What you, ChibiViolet, experience is definitely unusual and looking through CAF I see you have in the past talked with people about this. Definitely maybe seek someone out. I don’t agree with CJ that it’s necessarily “off”, and probably less unusual than we think, but how your feelings can and should be integrated into the love of (and for) God, is best explored by people who hopefully know better than most of us here!

In my prayers, xx
 
That article is some of the most clearly articulated and inspirational writing on TotB that I’ve read. Thank you, ChibiViolet, for sharing it 👍

And while I don’t know quite what you experience or have experienced, but I totally understand whatyou mean by sexual feelings towards God. For a very very long time (and still, sometimes!), it leaves me rather confused, and a little horrified. (If you haven’t already, seek a good spiritual advisor because certainly a lot of things I felt much clearer about).

It’s very hard to say but ultimately yes sexual feeling is at least as much about a relationship with God, as between a husband and wife (different senses of sexual feeling, maybe!). Such feelings I don’t think are inimical to prayer at all; as you say, stemming from love. I don’t think having a sexual feeling means one prays lustfully (maybe you didn’t mean that but I read between your lines that into what you wrote 😛 ).

Above all I don’t think anything like that, which confusing as it might be, is also a beautiful and pure thing, should be brushed aside at all. In many ways what you might feel is perhaps a more wonderful thing than anything else.

A lot of Catholic (or more broadly Christian) writing about sex or sexual feelings is very much bound up in a series of prohibitions about what is and isn’t acceptable.
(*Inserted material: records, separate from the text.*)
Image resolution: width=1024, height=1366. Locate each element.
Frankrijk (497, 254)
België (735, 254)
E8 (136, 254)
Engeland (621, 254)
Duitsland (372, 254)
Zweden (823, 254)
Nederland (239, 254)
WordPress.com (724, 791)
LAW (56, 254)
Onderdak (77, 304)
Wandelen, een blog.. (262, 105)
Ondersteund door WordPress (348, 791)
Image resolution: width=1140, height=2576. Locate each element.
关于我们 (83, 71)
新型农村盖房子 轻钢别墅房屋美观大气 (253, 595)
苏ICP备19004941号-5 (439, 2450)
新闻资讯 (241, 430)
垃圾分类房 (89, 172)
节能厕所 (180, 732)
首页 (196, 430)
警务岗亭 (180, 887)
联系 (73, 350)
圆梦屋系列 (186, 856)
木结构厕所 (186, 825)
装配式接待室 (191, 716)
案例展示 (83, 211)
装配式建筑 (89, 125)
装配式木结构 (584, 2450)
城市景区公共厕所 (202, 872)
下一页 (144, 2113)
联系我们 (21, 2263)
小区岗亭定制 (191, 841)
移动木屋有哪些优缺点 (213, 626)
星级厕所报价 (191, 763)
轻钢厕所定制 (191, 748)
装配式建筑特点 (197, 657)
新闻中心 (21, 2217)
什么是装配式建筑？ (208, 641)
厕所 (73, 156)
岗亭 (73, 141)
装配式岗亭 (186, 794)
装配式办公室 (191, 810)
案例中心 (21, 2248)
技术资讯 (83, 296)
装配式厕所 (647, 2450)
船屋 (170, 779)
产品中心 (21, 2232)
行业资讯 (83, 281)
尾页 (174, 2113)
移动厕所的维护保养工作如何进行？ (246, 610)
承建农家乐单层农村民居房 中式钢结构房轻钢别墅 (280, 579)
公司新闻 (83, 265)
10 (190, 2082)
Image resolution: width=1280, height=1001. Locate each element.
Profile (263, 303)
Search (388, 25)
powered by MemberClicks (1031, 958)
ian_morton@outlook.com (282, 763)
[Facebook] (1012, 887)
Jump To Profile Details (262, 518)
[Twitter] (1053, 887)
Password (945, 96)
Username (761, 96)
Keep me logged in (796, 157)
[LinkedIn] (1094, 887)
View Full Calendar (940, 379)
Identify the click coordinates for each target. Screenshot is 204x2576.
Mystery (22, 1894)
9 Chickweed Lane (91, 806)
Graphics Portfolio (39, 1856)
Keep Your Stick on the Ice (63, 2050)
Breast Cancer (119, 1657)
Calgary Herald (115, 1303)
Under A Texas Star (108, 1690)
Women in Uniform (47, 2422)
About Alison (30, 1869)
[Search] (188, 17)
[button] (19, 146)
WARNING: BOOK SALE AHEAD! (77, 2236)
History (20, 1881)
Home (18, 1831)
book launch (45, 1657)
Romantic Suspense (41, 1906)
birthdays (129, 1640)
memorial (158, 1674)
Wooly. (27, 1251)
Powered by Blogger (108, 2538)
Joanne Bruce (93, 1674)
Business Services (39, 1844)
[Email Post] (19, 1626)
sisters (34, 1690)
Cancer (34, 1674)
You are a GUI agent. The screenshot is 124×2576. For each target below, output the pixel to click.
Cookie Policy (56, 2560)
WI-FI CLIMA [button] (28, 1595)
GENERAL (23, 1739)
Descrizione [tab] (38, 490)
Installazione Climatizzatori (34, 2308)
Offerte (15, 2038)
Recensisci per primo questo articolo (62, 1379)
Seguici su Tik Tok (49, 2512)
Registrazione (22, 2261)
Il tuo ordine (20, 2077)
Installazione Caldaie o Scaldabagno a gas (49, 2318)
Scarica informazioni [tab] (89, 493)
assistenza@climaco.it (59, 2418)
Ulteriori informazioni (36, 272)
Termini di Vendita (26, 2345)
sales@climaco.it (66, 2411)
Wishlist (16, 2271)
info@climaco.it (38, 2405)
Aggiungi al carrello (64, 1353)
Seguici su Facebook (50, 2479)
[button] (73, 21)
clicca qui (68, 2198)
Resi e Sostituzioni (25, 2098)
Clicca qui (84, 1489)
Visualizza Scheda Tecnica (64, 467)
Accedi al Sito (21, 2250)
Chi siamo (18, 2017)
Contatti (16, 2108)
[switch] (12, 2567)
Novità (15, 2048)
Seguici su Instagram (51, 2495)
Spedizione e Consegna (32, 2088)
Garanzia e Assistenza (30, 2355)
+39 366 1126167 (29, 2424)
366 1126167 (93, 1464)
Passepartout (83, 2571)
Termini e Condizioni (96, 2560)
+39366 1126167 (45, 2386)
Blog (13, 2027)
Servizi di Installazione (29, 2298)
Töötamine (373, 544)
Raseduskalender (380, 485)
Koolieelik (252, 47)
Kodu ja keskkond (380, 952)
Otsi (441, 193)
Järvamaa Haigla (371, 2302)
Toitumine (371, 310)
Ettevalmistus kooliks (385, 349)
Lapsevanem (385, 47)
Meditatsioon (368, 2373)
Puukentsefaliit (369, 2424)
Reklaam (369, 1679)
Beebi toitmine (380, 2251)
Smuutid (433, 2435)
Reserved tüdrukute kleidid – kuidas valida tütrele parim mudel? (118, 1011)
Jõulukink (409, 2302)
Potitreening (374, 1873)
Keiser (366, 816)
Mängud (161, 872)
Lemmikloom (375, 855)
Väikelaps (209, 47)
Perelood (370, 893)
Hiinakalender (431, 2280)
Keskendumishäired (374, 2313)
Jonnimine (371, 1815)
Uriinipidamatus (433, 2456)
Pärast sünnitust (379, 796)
While not denying the importance of this, I think a view of sex-as-a-thing is very much missing the point. I don’t know quite what you feel, but I wonder if perhaps you have the point, all by yourself. Which is IMO only a wonderful blessing.
I never intended it to sound lustful…I do NOT condone lust and sincerely hope no one thinks because of what I wrote that I do…I tried to be as clear as I possibly could…😊

I am not simply viewing sex as a “thing,” but talking about how sexuality can manifest itself as part of a pure, holy relationship with God. Sexuality is part of a person and I know that–well, to be more accurate–all of the self is one. We should not withhold any part of ourselves from God, no matter our vocation.

I highly doubt I alone know about this as it seems to be a thing that St. John Paul wrote about in Theology of the Body and if it weren’t for his writing it, I would never have figured it out.
 
I never intended it to sound lustful…I do NOT condone lust and sincerely hope no one thinks because of what I wrote that I do…I tried to be as clear as I possibly could…😊

I am not simply viewing sex as a “thing,” but talking about how sexuality can manifest itself as part of a pure, holy relationship with God. Sexuality is part of a person and I know that–well, to be more accurate–all of the self is one. We should not withhold any part of ourselves from God, no matter our vocation.

I highly doubt I alone know about this as it seems to be a thing that St. John Paul wrote about in Theology of the Body and if it weren’t for his writing it, I would never have figured it out.
I’m sorry about the the part trying to correct you on my view of not viewing sex as a “thing.” I had not read carefully enough at first due to being tired.😊
 
I’m sorry about the the part trying to correct you on my view of not viewing sex as a “thing.” I had not read carefully enough at first due to being tired.😊
You were merely suffering the incoherence of my own tiredness!! I didn’t mean to imply I in any way condemned or looked askance at what you feel! It may be (it def sounds) a little confusing but actually I think it’s wonderful.